Otra visión del Brexit (duro) menos divertida lo observa como un innegable riesgo múltiple para el Reino Unido: un perjuicio económico seguro, grietas internas en Irlanda del Norte y Escocia y un horizonte de debilidad institucional ante gigantes como China en Hong Kong.

Entre estas dos visiones está Boris Johnson, un interlocutor por fin a la altura de la «euroironía».

Siendo el Brexit inevitable, tendrá que perfilar la forma que adopta, pues lo que nació binario seguirá binario hasta el final: acuerdo (aún posible para todos ayer) o no acuerdo.

Y una de las pocas formas que tenemos de conocer a Johnson es observar lo que deslizó como reflejo propio en su libro sobre Churchill.

En «El Factor Churchill» se preguntó por el origen de su sobrenatural energía psíquica, una fuerza a la que en cierto modo aspira.
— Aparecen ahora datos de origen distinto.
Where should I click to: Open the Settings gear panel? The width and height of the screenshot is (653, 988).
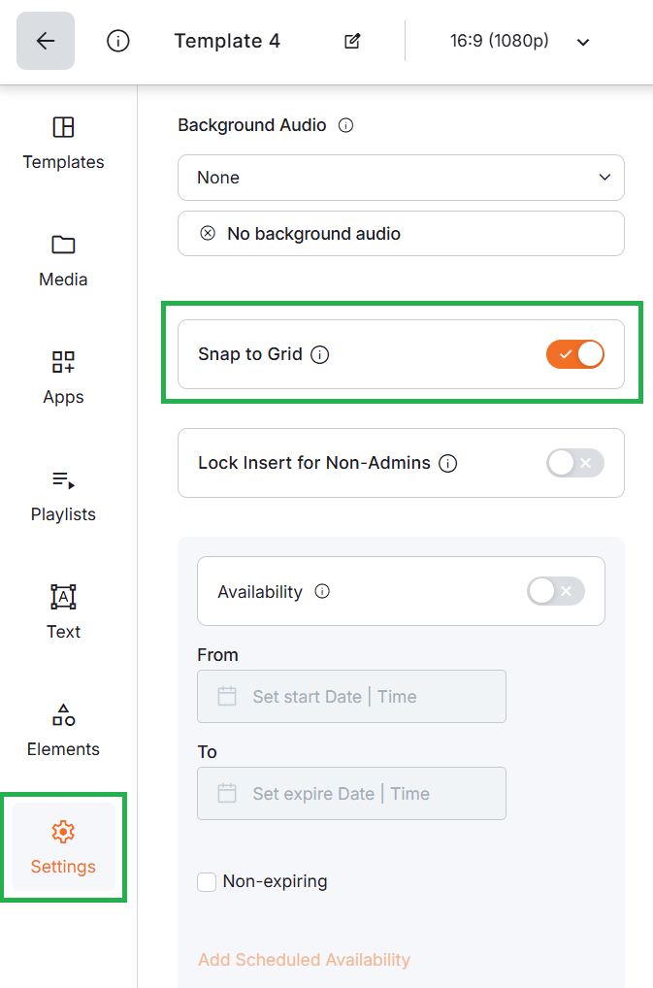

Churchill, explicaba, era hijo de un tiempo victoriano en que los ingleses sabían que prolongar su Imperio exigiría esfuerzos colosales.

Al estudiar si era eurófilo o euroescéptico, Johnson no resuelve el misterio, pero deja claro que Churchill no consideraba a su país como uno más, como un país federable. «Su idea de Gran Bretaña trascendía Europa». Su visión era triple: una nación europea, el origen de un Imperio y un socio angloparlante. «El Imperio se fue hace mucho tiempo», reconoce Johnson, que rescata sin embargo para hoy el «promiscuo internacionalismo de ese enfoque». Las tres funciones que Churchill daba a lo británico: nación europea, Imperio y lengua, «siguen siendo una razonable forma de ver el lugar de Gran Bretaña hoy día».

De modo que esa huella de lo imperial aún haría posible exigir sacrificios.